Dataset entries
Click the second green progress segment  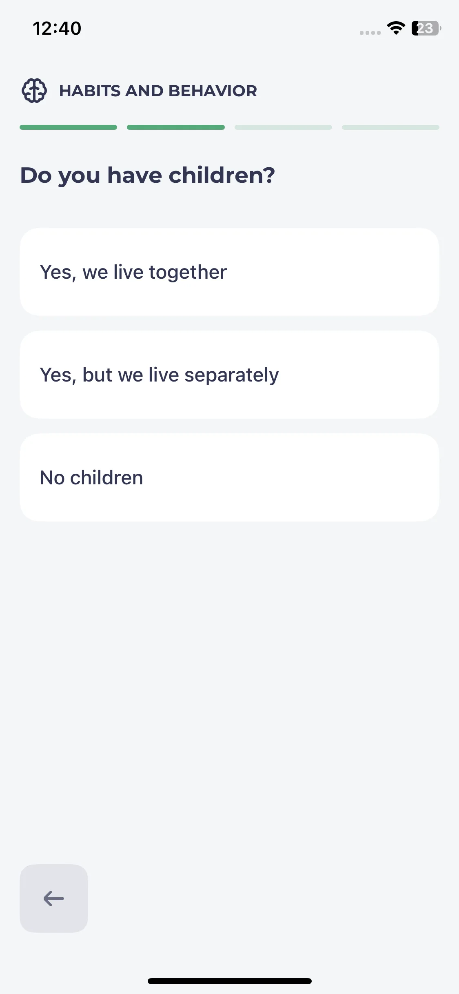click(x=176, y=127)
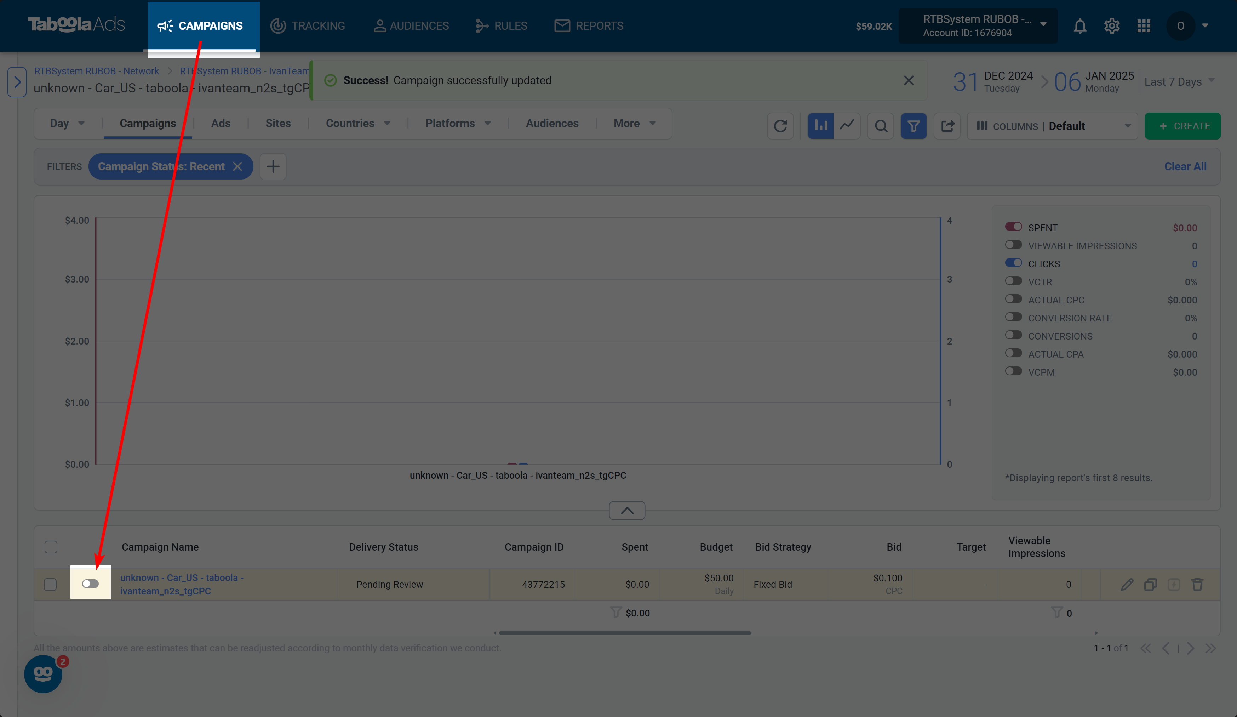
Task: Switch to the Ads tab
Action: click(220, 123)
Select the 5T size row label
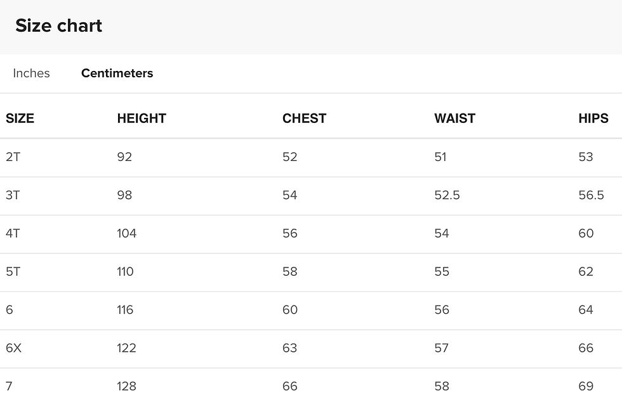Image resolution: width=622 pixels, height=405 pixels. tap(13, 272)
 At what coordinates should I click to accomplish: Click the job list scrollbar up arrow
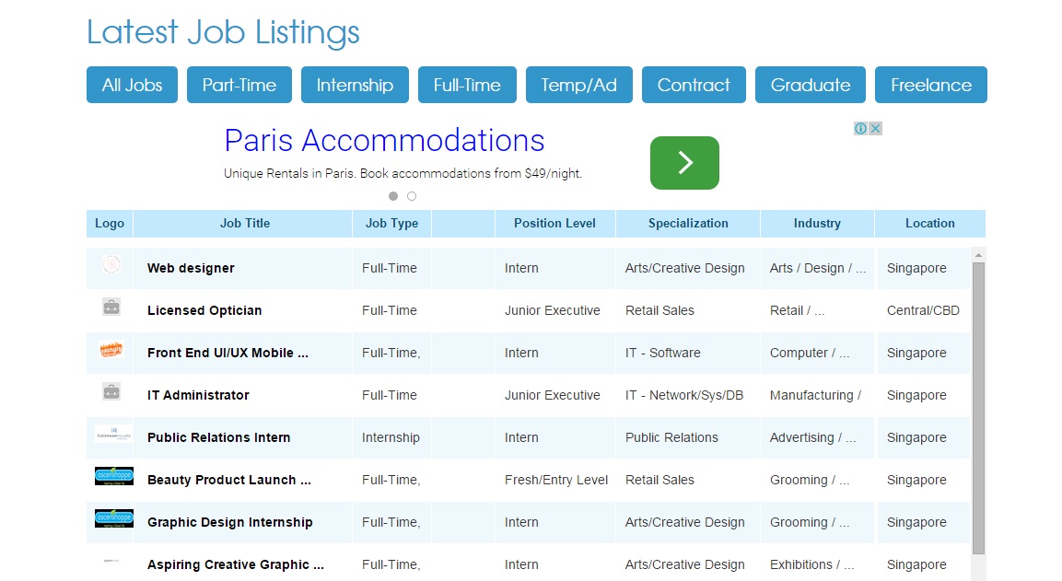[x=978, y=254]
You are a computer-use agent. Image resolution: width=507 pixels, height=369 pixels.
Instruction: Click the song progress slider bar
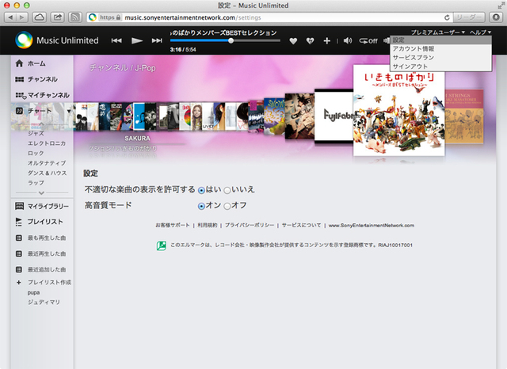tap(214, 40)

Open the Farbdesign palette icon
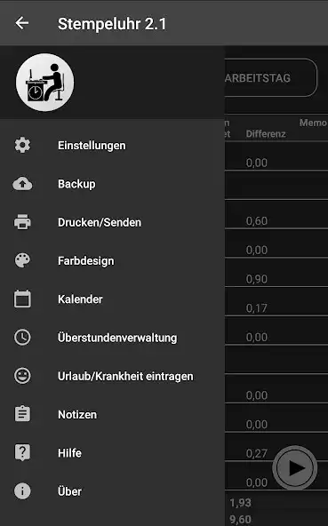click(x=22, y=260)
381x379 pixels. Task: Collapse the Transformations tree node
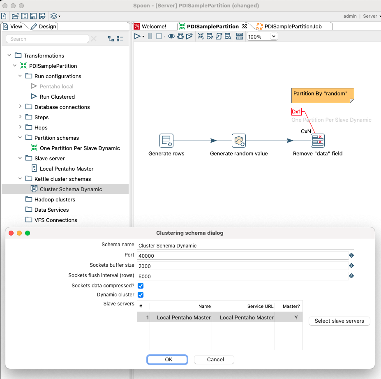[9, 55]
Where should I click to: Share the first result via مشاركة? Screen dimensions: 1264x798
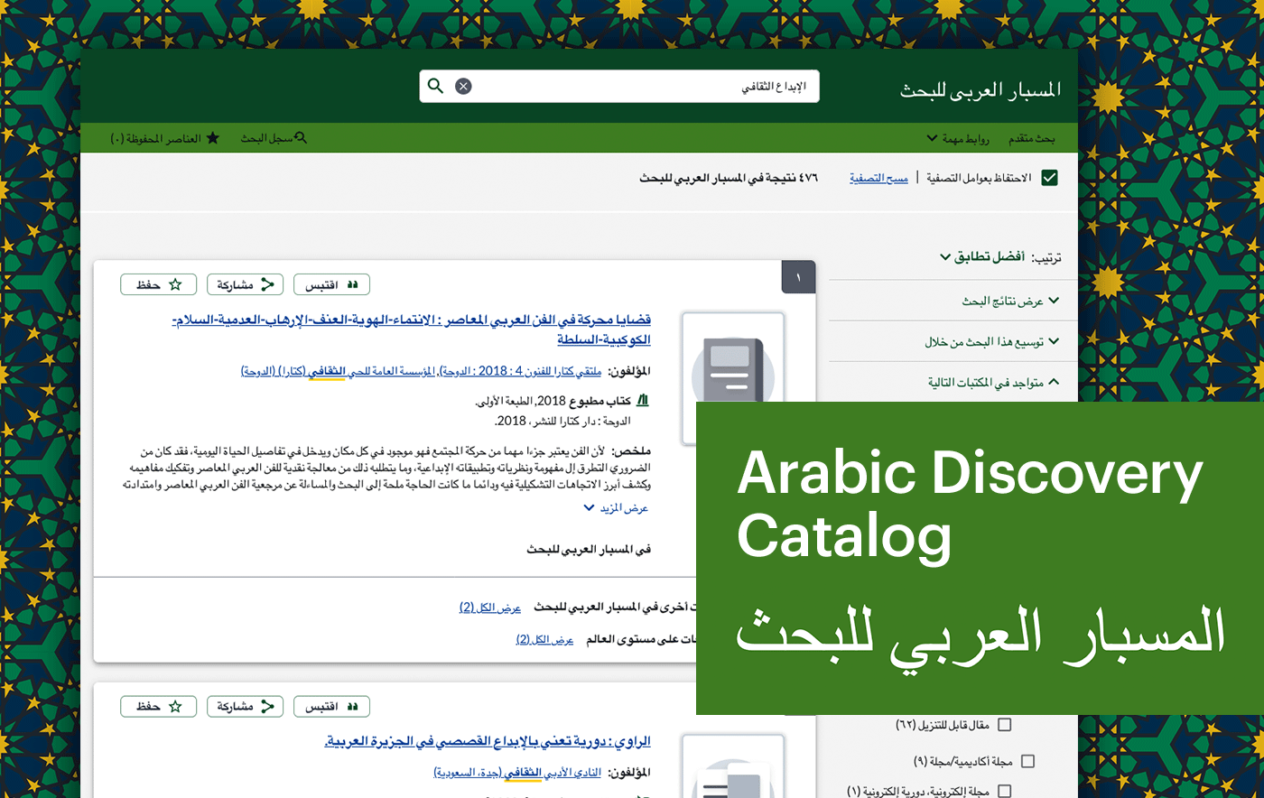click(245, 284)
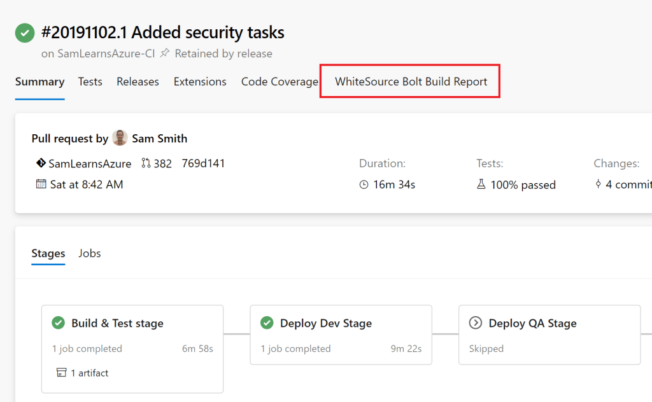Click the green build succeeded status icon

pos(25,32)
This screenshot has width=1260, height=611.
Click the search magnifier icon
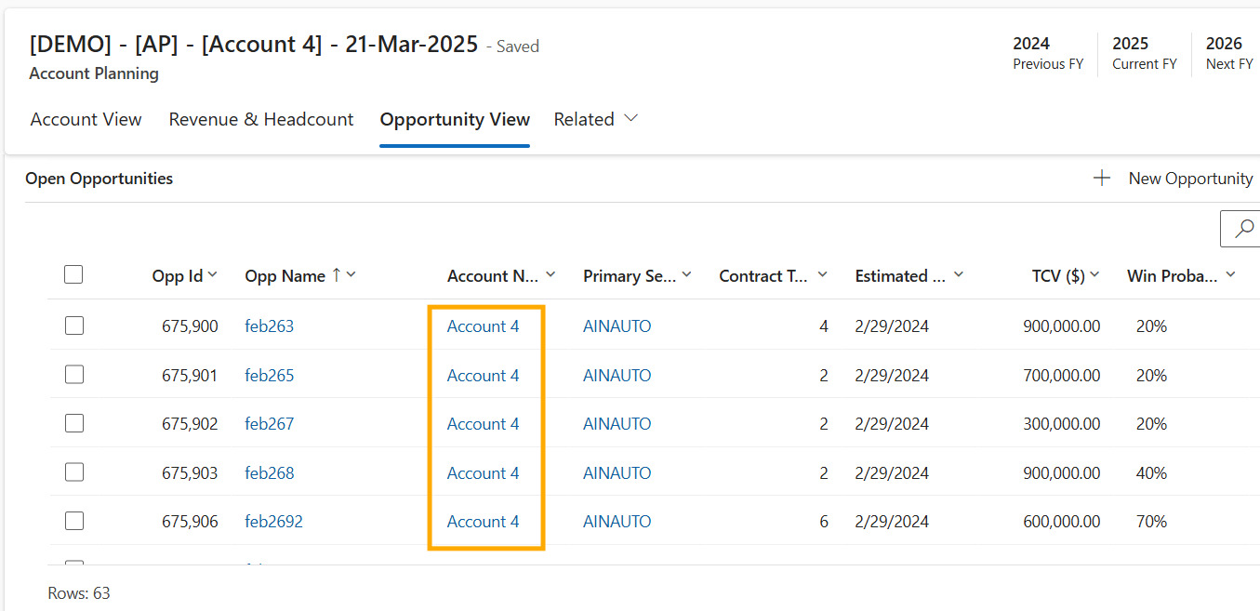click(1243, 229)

WORK TASK:
Could you reproduce exactly the lines from the one containing "This screenshot has width=1260, height=611." through the last line of the records, both included, leaving out the pictures?

RESULT BELOW:
This screenshot has width=1260, height=611.
Click the search magnifier icon
click(1243, 229)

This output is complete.